La cappella di San Rocco

Dopo che nel 1474 gli Statuti dei Consoli delle Arti avevano sancito la costituzione dell’Ars Muratorum, i Maestri lombardi fondarono la confraternita intitolata a San Rocco, il Santo pellegrino patrono degli appestati e dei forestieri, e nel 1503 acquisirono la titolarità di una cappella nella navata destra della cattedrale.

Il Capitolo della Cattedrale pretese che la cappella fosse costruita entro il termine di tre anni, «pulchram et insignem», del pari di quella esistente presso la chiesa romana di San Lorenzo in Damaso.

I maestri lombardi avevano stabilito che annualmente i Consoli delle Arti avrebbero presentato al Capitolo della Cattedrale il rendiconto delle elemosine raccolte, destinandole in parte all’assistenza materiale dei muratori infermi, in parte all’abbellimento della cappella.

L’impresa ebbe successo, tanto che nel 1535 i maestri lombardi costruirono a proprie spese in Porta Romana di sopra l’ ospedale intitolato a San Rocco.

Del primitivo allestimento della cappella rimane, oltre alla descrizione del Visitatore Apostolico soltanto la bella statua lignea che raffigura il Santo con i suoi emblemi parlanti, il mantello e il baculo del viandante, la gamba sinistra flessa.

Parte integrante del manufatto era anche il cane, fedele compagno e soccorritore del Santo, che in una vecchia immagine del Gabinetto Fotografico Nazionale compare sul basamento: intorno alla metà del secolo scorso, il cane è andato perduto, insieme ad una tela laterale di cui il Sacchetti Sassetti raccoglie la notizia che fu «data (così si dice) molti anni or sono a restaurare, non fu mai restituita».

È ancora lo storico reatino a lamentare che per conferire al bel manufatto plastico «l’aspetto di marmo, fu data sconsigliatamente, non sono molti anni, una mano di biacca»: a questo danno fu dato opportuno rimedio mediante un’attenta operazione di restauro.

Ai restauratori Cecilia Gugliandolo e Ihab Samy Nasseralla si deve l’ intervento di consolidamento e recupero delle originali policromie degli stucchi nonché del restauro di una parte saliente dell’originale decorazione pittorica secentesca realizzato tra il 2005 e il 2006.

Compiute con pazienza e perizia le operazioni di consolidamento, pulitura e descialbo, risarcite per quanto possibile le lacune, si è reso possibile il recupero degli affreschi raffiguranti gli Evangelisti e le Storie di San Rocco.

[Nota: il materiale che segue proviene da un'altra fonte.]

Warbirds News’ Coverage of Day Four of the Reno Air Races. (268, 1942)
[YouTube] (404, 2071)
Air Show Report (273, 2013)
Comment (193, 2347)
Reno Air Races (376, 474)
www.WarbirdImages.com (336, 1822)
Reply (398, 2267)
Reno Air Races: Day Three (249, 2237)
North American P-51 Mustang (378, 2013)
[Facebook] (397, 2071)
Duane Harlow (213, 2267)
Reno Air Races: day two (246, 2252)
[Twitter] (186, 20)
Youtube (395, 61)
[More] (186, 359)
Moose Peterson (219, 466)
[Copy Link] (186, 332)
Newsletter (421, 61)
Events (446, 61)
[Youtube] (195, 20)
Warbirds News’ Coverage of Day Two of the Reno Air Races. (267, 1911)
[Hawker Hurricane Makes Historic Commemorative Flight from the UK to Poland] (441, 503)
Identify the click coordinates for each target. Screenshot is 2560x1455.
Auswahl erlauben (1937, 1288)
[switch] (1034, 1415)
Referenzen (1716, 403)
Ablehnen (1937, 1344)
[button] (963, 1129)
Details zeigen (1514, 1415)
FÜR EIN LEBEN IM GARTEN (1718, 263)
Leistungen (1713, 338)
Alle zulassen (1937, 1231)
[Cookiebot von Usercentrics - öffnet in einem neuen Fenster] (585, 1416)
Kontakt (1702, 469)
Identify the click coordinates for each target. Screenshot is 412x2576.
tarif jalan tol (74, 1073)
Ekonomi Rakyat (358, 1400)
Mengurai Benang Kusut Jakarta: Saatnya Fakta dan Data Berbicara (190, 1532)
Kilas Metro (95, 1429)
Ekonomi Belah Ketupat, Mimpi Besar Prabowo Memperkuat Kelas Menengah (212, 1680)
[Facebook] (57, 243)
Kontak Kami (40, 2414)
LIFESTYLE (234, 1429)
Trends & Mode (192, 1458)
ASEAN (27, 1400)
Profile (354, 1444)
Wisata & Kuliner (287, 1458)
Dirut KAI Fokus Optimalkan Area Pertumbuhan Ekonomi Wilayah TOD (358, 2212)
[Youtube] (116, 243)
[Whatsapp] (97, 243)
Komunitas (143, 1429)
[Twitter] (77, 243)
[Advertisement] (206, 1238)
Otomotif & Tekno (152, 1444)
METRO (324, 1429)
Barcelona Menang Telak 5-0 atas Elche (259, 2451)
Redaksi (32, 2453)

Nei quattro pennacchi trapezoidali che sostengono l’innesto della cupola, le armoniose cornici mistilinee ornate da volute su cui sporgono deliziose testine di cherubini impaginano le immagini dei quattro Evangelisti, convenzionalmente ritratti da Vincenzo Manenti con i loro emblemi parlanti.

La cupola ellittica della cappella di San Rocco è arricchita da una elegante partitura in stucco: le fasce a rilievo scandiscono quattro spicchi, proponendo gli elementi di un apparato iconografico che ai nastri, ai volti dei cherubini, ai serti di frutti più usuali unisce i segnacoli che meglio si addicono a San Rocco, la conchiglia ed il cappello del pellegrino.

All’interno di quattro cornici ovali, modellate specularmente con ghirlande di fiori e valve di conchiglie, Vincenzo Manenti include le Storie del Santo, portando ad efficace sintesi gli episodi salienti della sua Vita, così come viene narrata dalle fonti agiografiche: la visita ai malati, la cura delle piaghe, il digiuno penitenziale nel deserto, l’elemosina di San Rocco.